- [Directions for this task]
Please return every one of the items below unchanged, line for line.

Data for locating words and elements:

========================================

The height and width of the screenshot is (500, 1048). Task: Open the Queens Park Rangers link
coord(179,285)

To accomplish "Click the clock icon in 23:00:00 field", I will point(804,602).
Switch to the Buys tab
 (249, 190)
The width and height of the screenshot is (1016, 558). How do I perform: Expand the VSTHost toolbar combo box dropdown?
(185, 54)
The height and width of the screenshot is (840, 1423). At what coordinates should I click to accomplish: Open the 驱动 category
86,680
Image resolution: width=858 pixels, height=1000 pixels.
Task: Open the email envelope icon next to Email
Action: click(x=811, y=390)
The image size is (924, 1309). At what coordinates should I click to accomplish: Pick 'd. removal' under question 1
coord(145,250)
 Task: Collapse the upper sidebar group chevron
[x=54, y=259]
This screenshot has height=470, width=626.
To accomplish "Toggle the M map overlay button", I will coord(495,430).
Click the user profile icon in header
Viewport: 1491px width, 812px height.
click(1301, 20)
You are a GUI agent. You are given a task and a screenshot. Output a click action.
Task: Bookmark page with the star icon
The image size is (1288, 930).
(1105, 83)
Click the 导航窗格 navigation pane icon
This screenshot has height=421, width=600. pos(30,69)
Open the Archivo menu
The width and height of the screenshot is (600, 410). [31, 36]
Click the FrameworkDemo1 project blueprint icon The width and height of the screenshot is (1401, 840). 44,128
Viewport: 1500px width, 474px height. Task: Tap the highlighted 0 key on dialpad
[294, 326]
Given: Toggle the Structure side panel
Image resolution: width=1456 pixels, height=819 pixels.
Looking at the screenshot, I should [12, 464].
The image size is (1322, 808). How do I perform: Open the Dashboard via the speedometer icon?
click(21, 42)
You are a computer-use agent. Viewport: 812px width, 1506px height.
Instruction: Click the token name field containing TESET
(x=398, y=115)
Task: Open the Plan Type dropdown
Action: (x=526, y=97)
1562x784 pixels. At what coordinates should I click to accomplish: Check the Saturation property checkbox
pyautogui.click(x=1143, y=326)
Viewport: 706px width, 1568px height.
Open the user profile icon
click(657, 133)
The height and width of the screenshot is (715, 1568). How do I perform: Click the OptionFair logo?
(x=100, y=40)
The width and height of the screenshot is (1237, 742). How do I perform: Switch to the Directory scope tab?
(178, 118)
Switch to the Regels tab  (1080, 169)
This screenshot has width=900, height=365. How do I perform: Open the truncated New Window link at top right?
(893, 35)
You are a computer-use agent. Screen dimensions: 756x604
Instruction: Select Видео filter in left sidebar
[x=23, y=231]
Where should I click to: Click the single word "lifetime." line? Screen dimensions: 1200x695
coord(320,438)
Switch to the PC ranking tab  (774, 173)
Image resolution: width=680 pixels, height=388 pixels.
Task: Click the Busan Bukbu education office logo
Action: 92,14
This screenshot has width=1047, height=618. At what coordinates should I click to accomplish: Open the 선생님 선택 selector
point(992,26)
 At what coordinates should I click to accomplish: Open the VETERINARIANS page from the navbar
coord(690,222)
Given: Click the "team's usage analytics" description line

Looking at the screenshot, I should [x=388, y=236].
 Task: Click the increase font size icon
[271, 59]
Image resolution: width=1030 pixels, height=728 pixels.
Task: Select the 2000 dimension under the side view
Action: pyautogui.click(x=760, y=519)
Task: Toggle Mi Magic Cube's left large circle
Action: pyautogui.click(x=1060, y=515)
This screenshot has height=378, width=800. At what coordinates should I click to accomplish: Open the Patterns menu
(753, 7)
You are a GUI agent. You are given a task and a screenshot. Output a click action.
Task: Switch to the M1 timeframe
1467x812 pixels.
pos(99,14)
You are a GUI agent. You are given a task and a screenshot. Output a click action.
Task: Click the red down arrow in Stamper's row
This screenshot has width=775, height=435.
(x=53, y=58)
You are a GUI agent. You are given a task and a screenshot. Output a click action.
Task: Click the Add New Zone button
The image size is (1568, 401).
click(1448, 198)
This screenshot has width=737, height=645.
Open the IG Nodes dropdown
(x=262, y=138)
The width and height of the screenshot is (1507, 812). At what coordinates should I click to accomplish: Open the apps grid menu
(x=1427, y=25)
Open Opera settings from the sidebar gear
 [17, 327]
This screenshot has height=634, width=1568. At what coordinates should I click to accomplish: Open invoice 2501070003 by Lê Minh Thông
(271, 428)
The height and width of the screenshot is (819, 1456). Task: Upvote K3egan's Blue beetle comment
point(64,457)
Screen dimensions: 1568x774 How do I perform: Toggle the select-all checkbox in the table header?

========================================

- [Answer to the problem]
The height and width of the screenshot is (500, 1048). Task: Open the Queens Park Rangers link
coord(179,285)

To accomplish "Click the clock icon in 23:00:00 field", I will point(804,602).
Switch to the Buys tab
 (249, 190)
The width and height of the screenshot is (1016, 558). How do I perform: Expand the VSTHost toolbar combo box dropdown?
(185, 54)
The height and width of the screenshot is (840, 1423). At what coordinates should I click to accomplish: Open the 驱动 category
86,680
Image resolution: width=858 pixels, height=1000 pixels.
Task: Open the email envelope icon next to Email
Action: click(x=811, y=390)
The image size is (924, 1309). At what coordinates should I click to accomplish: Pick 'd. removal' under question 1
coord(145,250)
 Task: Collapse the upper sidebar group chevron
[x=54, y=259]
This screenshot has height=470, width=626.
To accomplish "Toggle the M map overlay button", I will coord(495,430).
Click the user profile icon in header
Viewport: 1491px width, 812px height.
click(1301, 20)
You are a GUI agent. You are given a task and a screenshot. Output a click action.
Task: Bookmark page with the star icon
The image size is (1288, 930).
(1105, 83)
Click the 导航窗格 navigation pane icon
This screenshot has height=421, width=600. pos(30,69)
Open the Archivo menu
The width and height of the screenshot is (600, 410). [31, 36]
Click the FrameworkDemo1 project blueprint icon The width and height of the screenshot is (1401, 840). 44,128
Viewport: 1500px width, 474px height. Task: Tap the highlighted 0 key on dialpad
[294, 326]
Given: Toggle the Structure side panel
Image resolution: width=1456 pixels, height=819 pixels.
Looking at the screenshot, I should [12, 464].
The image size is (1322, 808). How do I perform: Open the Dashboard via the speedometer icon?
click(21, 42)
You are a computer-use agent. Viewport: 812px width, 1506px height.
Instruction: Click the token name field containing TESET
(x=398, y=115)
Task: Open the Plan Type dropdown
Action: (x=526, y=97)
1562x784 pixels. At what coordinates should I click to accomplish: Check the Saturation property checkbox
pyautogui.click(x=1143, y=326)
Viewport: 706px width, 1568px height.
Open the user profile icon
click(657, 133)
The height and width of the screenshot is (715, 1568). How do I perform: Click the OptionFair logo?
(x=100, y=40)
The width and height of the screenshot is (1237, 742). How do I perform: Switch to the Directory scope tab?
(178, 118)
Switch to the Regels tab  (1080, 169)
This screenshot has width=900, height=365. How do I perform: Open the truncated New Window link at top right?
(893, 35)
You are a computer-use agent. Screen dimensions: 756x604
Instruction: Select Видео filter in left sidebar
[x=23, y=231]
Where should I click to: Click the single word "lifetime." line? Screen dimensions: 1200x695
coord(320,438)
Switch to the PC ranking tab  (774, 173)
Image resolution: width=680 pixels, height=388 pixels.
Task: Click the Busan Bukbu education office logo
Action: 92,14
This screenshot has width=1047, height=618. At what coordinates should I click to accomplish: Open the 선생님 선택 selector
point(992,26)
 At what coordinates should I click to accomplish: Open the VETERINARIANS page from the navbar
coord(690,222)
Given: Click the "team's usage analytics" description line

Looking at the screenshot, I should [x=388, y=236].
 Task: Click the increase font size icon
[271, 59]
Image resolution: width=1030 pixels, height=728 pixels.
Task: Select the 2000 dimension under the side view
Action: pyautogui.click(x=760, y=519)
Task: Toggle Mi Magic Cube's left large circle
Action: pyautogui.click(x=1060, y=515)
This screenshot has height=378, width=800. At what coordinates should I click to accomplish: Open the Patterns menu
(753, 7)
You are a GUI agent. You are given a task and a screenshot. Output a click action.
Task: Switch to the M1 timeframe
1467x812 pixels.
pos(99,14)
You are a GUI agent. You are given a task and a screenshot. Output a click action.
Task: Click the red down arrow in Stamper's row
This screenshot has width=775, height=435.
(x=53, y=58)
You are a GUI agent. You are given a task and a screenshot. Output a click action.
Task: Click the Add New Zone button
The image size is (1568, 401).
click(1448, 198)
This screenshot has width=737, height=645.
Open the IG Nodes dropdown
(x=262, y=138)
The width and height of the screenshot is (1507, 812). At what coordinates should I click to accomplish: Open the apps grid menu
(x=1427, y=25)
Open Opera settings from the sidebar gear
 [17, 327]
This screenshot has height=634, width=1568. At what coordinates should I click to accomplish: Open invoice 2501070003 by Lê Minh Thông
(271, 428)
The height and width of the screenshot is (819, 1456). Task: Upvote K3egan's Blue beetle comment
point(64,457)
Screen dimensions: 1568x774 How do I perform: Toggle the select-all checkbox in the table header?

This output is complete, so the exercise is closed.